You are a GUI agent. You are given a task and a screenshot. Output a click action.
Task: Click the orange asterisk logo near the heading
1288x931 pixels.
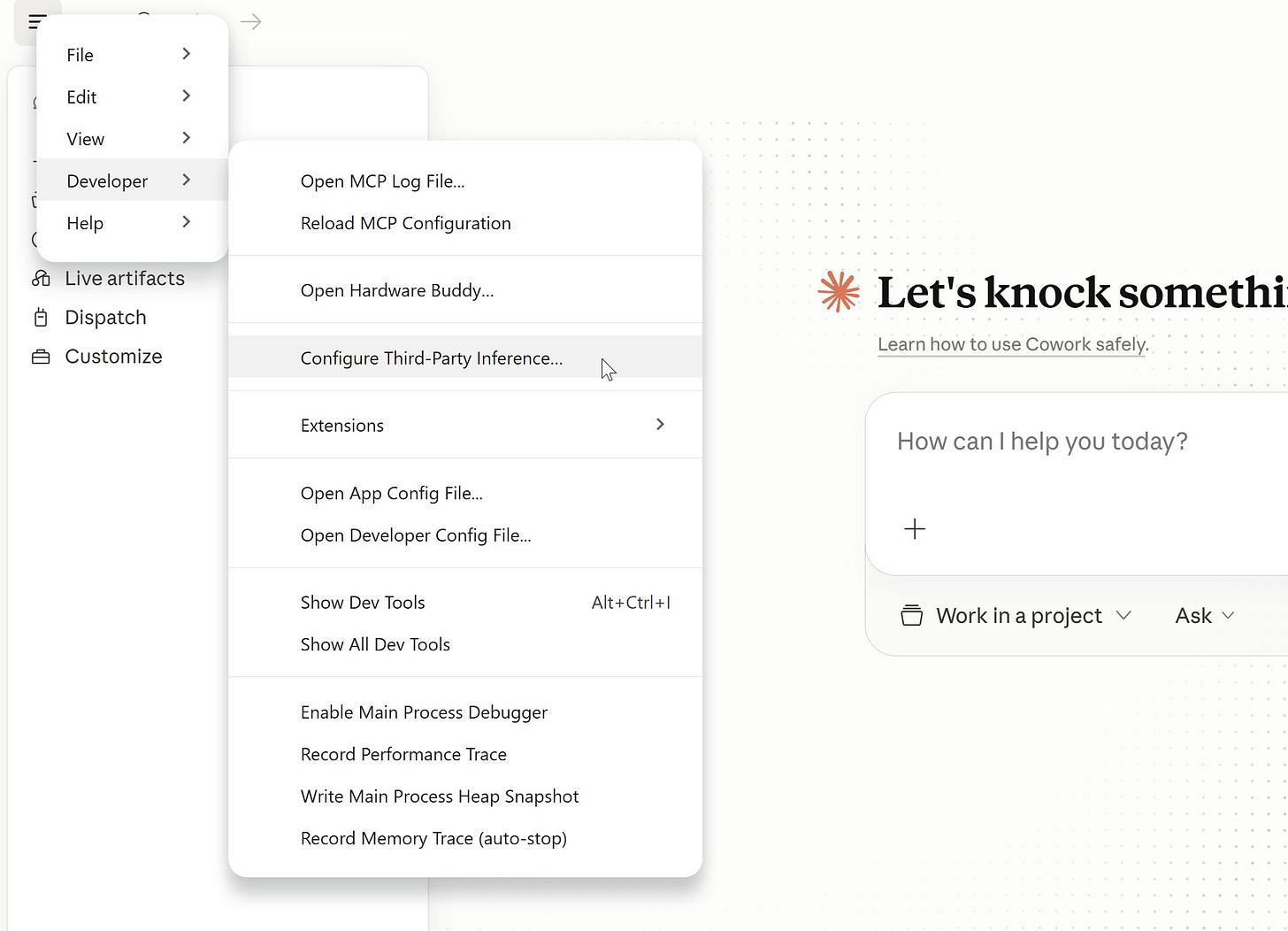839,292
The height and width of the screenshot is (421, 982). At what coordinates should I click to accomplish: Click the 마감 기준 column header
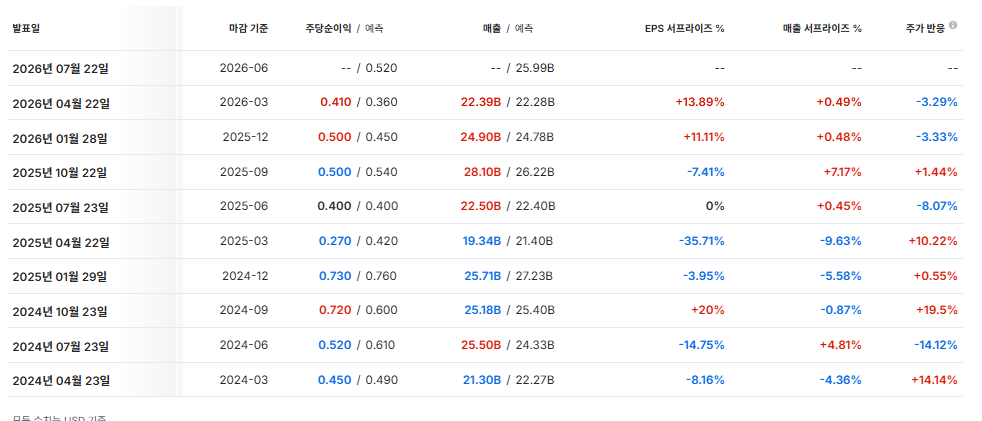click(249, 28)
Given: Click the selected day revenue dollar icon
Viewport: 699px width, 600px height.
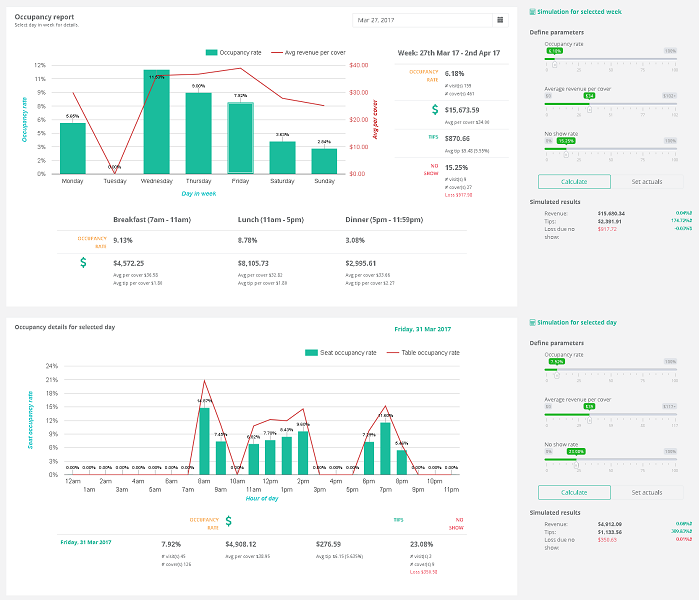Looking at the screenshot, I should 228,521.
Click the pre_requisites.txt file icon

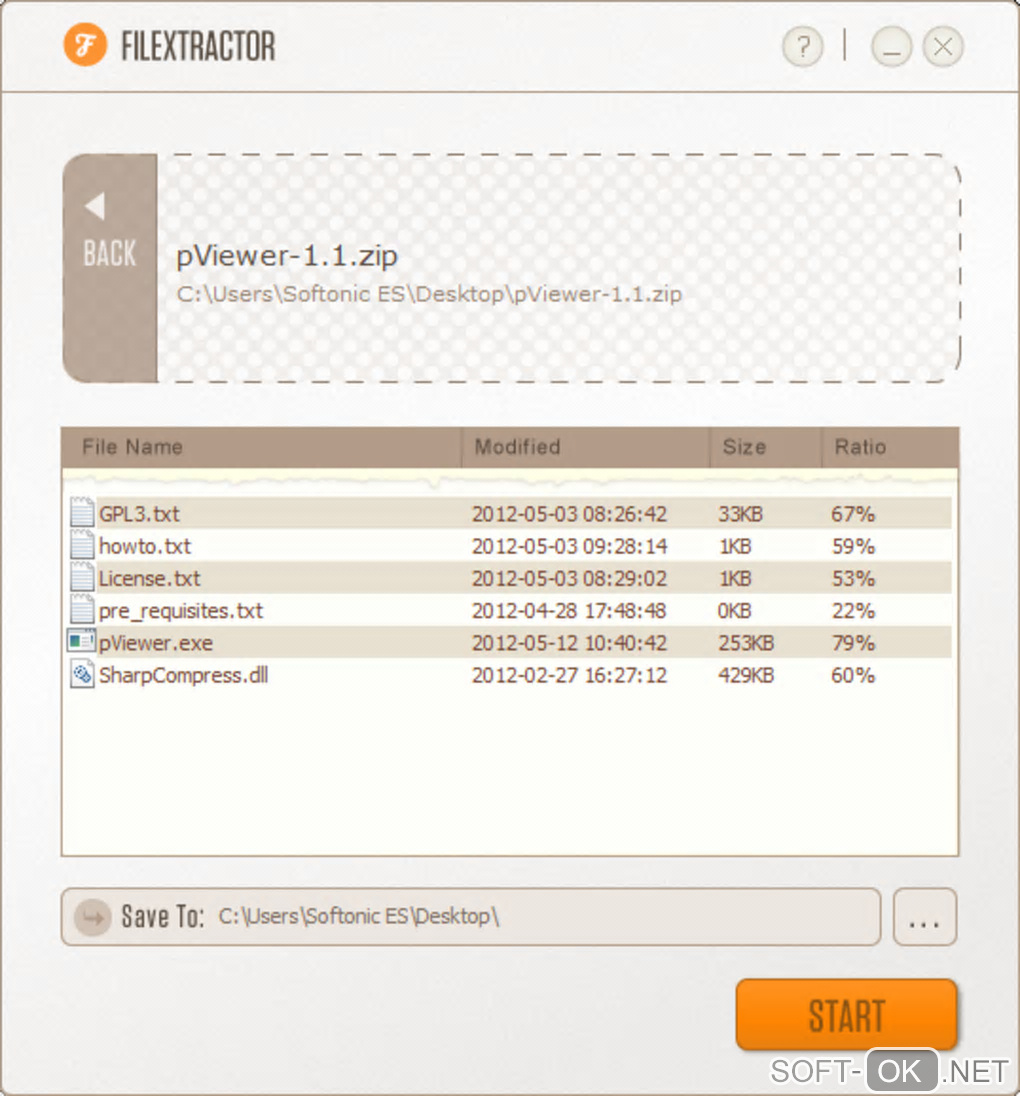82,610
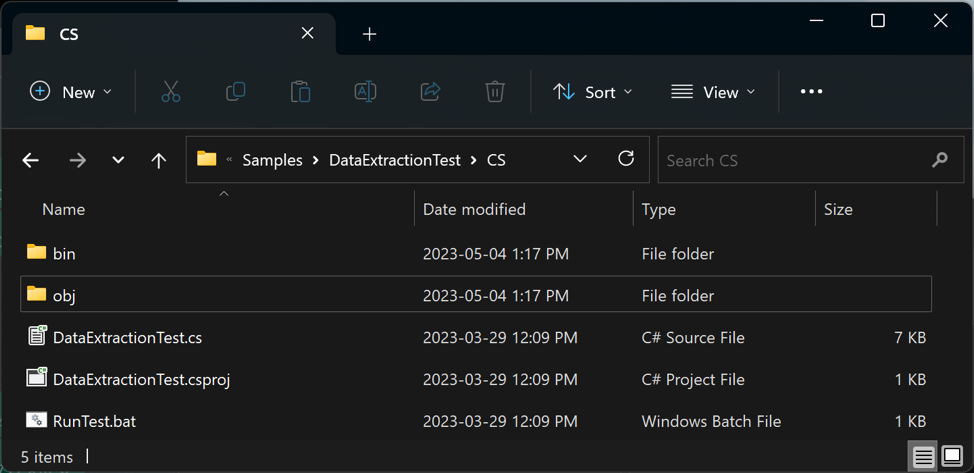
Task: Click the Copy icon in toolbar
Action: click(236, 92)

================

[What you will do]
Copy each of the items above word for word, leaving out the pictures.

[Response to the exercise]
You are a GUI agent. You are given a task and a screenshot. Output a click action.
Task: Click the orange asterisk logo near the heading
1288x931 pixels.
839,292
The height and width of the screenshot is (421, 982). At what coordinates should I click to accomplish: Click the 마감 기준 column header
click(249, 28)
Given: Click the selected day revenue dollar icon
Viewport: 699px width, 600px height.
Looking at the screenshot, I should 228,521.
Click the pre_requisites.txt file icon

82,610
Task: Click the Copy icon in toolbar
Action: click(236, 92)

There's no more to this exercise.